I problemi ai propulsori di Voyager 1

I propulsori di Voyager 1 sono alimentati da idrazina liquida, che viene trasformata in gas e rilasciata in sbuffi lunghi decine di millisecondi per inclinare delicatamente l’antenna della sonda verso la Terra. Se il propulsore intasato fosse sano, dovrebbe condurre circa 40 di questi brevi impulsi al giorno.

Già nel 2002 il team di missione notò che questi impulsi erano diminuiti, sintomo di un crescente consumo di energia e un’efficienza ridotta: alcuni tubi nel ramo di propulsione utilizzato per l’assetto della sonda si stavano ostruendo, quindi il team passò al secondo ramo. Quando quel ramo mostrò segni di ostruzione nel 2018, il team passò ai propulsori di manovra di correzione della traiettoria (terzo ramo), e da allora ha utilizzato quel set propulsivo.

ANNUNCIO

Ora quei tubi sono ancora più intasati rispetto agli originali, sostituiti nel 2018. Se l’apertura del tubo era originariamente di 0.25 millimetri di diametro, l’intasamento l’ha ridotta a 0.035 mm (circa la metà della larghezza di un capello umano).

La causa principale di questo problema è legata alla lunga esposizione allo spazio interstellare, un ambiente estremo e ricco di radiazioni che ha influito su diverse componenti della sonda. Nel corso degli anni, i propulsori hanno subito l’accumulo di depositi nei condotti del propellente, riducendo progressivamente il loro rendimento.

Le diverse componenti della sonda Voyager 1, gemella di Voyager 2.

Un delicato bilanciamento di risorse

Di conseguenza, il team ha dovuto tornare a uno dei rami della propulsione d’assetto. Tuttavia, era necessario riscaldare i propulsori prima dell’accensione, per evitare che i propulsori si danneggiassero a causa delle basse temperature nello spazio, ma l’alimentazione di Voyager 1 è così bassa che i riscaldatori non essenziali non potevano essere messi in azione senza spegnere qualcos’altro.

Spegnere uno strumento scientifico era da escludere, per il rischio che non tornasse più online successivamente.

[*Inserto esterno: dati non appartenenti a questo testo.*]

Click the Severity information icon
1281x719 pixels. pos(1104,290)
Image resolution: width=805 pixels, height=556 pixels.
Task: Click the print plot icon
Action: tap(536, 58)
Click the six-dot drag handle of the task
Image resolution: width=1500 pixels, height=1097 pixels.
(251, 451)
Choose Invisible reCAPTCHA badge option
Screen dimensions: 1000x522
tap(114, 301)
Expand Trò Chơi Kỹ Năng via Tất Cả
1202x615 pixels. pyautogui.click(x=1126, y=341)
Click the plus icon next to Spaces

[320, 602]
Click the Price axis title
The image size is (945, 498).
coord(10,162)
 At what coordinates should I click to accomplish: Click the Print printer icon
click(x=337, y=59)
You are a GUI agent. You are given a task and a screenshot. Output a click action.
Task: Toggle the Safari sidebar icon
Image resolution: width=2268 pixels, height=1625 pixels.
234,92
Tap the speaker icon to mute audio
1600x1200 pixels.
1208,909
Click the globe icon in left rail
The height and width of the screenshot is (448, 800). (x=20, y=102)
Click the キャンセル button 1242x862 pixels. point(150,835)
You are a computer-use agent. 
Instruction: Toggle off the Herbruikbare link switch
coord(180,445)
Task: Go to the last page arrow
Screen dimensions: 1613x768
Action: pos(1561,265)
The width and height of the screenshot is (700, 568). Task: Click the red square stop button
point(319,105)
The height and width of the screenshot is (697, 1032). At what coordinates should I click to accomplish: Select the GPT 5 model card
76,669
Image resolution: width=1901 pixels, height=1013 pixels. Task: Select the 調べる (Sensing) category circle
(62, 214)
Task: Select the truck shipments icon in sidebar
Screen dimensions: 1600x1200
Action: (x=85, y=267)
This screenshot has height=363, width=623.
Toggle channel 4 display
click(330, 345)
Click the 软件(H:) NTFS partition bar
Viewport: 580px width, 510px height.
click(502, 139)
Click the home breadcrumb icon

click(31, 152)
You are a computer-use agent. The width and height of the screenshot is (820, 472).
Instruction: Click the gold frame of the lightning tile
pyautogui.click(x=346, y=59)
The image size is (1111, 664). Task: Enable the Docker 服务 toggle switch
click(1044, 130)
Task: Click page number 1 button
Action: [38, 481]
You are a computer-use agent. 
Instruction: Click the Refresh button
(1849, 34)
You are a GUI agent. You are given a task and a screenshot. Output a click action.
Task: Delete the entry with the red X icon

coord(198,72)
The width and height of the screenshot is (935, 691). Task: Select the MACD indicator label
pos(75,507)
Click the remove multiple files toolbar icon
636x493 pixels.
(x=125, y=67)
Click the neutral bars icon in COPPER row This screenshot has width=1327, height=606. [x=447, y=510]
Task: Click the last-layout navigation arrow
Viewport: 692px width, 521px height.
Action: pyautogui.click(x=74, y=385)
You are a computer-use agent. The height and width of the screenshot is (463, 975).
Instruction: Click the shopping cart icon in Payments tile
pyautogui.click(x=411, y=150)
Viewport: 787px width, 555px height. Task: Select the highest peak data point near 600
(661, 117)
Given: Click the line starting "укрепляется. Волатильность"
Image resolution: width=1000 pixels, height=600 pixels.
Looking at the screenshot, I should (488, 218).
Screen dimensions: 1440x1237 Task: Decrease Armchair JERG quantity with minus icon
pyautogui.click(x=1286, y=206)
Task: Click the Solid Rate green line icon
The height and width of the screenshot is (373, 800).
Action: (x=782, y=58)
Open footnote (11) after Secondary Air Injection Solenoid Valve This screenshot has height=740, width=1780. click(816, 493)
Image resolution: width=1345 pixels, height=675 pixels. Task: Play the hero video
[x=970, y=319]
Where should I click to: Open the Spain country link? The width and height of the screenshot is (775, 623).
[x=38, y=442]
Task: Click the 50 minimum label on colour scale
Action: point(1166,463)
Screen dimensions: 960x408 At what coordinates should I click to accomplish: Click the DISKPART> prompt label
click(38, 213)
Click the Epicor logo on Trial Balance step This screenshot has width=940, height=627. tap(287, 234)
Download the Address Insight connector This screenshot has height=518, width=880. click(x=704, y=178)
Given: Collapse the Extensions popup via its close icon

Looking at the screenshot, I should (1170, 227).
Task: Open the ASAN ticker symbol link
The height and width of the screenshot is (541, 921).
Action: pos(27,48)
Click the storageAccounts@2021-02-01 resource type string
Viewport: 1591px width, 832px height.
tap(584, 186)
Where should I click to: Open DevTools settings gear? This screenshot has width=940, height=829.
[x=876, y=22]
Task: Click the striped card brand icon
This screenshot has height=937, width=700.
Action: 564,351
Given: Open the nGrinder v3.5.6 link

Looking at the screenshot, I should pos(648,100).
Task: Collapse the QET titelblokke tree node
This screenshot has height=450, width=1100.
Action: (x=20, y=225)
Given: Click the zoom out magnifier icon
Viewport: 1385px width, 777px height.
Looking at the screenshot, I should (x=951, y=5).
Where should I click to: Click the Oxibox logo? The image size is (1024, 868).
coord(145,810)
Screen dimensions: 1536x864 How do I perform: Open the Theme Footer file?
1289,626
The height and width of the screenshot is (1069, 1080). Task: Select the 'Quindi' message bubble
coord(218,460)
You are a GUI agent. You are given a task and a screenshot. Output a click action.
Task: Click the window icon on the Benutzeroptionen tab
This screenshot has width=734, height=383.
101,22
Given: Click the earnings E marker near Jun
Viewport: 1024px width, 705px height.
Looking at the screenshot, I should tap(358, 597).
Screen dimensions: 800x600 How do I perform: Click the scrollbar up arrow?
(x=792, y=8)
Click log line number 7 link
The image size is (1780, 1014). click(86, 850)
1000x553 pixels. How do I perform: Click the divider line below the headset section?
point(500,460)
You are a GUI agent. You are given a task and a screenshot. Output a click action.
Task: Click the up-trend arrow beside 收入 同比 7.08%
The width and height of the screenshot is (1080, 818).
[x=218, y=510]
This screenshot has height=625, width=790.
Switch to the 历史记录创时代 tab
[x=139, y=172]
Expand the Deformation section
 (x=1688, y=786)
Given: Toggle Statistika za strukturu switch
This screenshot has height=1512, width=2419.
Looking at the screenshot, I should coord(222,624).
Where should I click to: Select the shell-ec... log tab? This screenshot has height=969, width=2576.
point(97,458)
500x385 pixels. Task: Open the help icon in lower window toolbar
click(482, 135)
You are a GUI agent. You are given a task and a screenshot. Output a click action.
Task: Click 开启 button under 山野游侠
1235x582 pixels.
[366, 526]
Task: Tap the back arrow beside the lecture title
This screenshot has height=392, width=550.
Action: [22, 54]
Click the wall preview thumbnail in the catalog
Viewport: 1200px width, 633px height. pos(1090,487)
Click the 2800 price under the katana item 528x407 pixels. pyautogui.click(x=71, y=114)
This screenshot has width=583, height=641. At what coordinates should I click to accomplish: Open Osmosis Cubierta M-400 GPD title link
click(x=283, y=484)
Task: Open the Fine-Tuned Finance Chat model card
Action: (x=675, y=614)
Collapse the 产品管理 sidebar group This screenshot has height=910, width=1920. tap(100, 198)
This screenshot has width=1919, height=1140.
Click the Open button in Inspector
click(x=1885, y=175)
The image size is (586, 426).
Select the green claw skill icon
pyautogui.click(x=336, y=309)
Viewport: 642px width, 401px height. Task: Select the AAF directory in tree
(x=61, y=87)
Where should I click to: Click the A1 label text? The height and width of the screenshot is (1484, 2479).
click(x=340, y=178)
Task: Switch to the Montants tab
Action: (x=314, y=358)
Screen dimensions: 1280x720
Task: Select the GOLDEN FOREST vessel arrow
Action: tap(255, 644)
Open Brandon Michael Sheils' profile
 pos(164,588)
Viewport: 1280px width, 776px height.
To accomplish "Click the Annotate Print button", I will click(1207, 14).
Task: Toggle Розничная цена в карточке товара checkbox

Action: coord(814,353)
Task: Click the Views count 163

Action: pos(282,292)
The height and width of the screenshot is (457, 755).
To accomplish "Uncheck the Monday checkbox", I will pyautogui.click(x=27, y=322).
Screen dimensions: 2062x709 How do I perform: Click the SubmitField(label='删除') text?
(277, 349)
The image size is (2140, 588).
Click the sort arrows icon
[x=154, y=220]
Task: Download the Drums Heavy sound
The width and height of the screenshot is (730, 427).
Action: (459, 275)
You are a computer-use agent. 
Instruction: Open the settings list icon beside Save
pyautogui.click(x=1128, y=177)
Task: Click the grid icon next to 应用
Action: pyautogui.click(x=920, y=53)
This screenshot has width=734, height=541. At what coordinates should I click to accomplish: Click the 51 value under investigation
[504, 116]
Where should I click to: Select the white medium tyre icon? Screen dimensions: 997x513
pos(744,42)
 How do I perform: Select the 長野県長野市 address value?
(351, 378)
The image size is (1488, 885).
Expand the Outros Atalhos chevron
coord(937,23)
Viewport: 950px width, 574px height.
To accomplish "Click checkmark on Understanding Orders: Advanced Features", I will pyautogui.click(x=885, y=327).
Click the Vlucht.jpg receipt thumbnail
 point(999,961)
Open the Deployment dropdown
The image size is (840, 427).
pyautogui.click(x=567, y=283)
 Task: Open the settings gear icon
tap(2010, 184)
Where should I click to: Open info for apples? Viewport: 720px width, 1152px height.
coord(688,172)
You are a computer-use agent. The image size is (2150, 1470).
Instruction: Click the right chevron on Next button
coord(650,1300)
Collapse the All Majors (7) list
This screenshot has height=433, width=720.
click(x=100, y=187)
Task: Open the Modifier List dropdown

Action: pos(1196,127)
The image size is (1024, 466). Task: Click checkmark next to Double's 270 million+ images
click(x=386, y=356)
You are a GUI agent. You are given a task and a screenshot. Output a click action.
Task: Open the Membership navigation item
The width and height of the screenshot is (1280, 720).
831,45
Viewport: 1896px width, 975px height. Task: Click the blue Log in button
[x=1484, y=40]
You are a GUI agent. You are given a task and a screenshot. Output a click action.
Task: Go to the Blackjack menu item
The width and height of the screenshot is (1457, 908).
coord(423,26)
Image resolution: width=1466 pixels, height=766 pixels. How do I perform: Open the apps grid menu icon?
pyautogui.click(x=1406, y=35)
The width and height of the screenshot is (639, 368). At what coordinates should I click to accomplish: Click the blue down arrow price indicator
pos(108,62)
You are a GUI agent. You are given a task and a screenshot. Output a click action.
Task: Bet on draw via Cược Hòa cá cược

Gli ingegneri hanno quindi optato per spegnere per un’ora uno dei principali riscaldatori della sonda, così da liberare abbastanza energia per accendere i riscaldatori dei propulsori.

Questo complicato processo di gestione dell’energia è il frutto di un’attenta analisi ingegneristica, che mira a preservare il più a lungo possibile la capacità di Voyager 1 di raccogliere dati scientifici unici sull’ambiente interstellare. E sebbene questi propulsori non fossero stati utilizzati per decenni, hanno risposto in maniera efficace, prolungando la vita della missione.

Attualmente, Voyager 1 si trova in una fase della missione che richiede un bilanciamento delicato tra il risparmio di energia e il mantenimento delle operazioni scientifiche. Il generatore termoelettrico a radioisotopi (RTG) che alimenta la sonda perde circa 4 watt all’anno, costringendo il team a disattivare progressivamente alcuni strumenti non essenziali. Il team è comunque determinato a mantenere attiva la missione almeno fino al 2025, per continuare a ottenere preziose informazioni sull’Universo al di là della nostra eliosfera.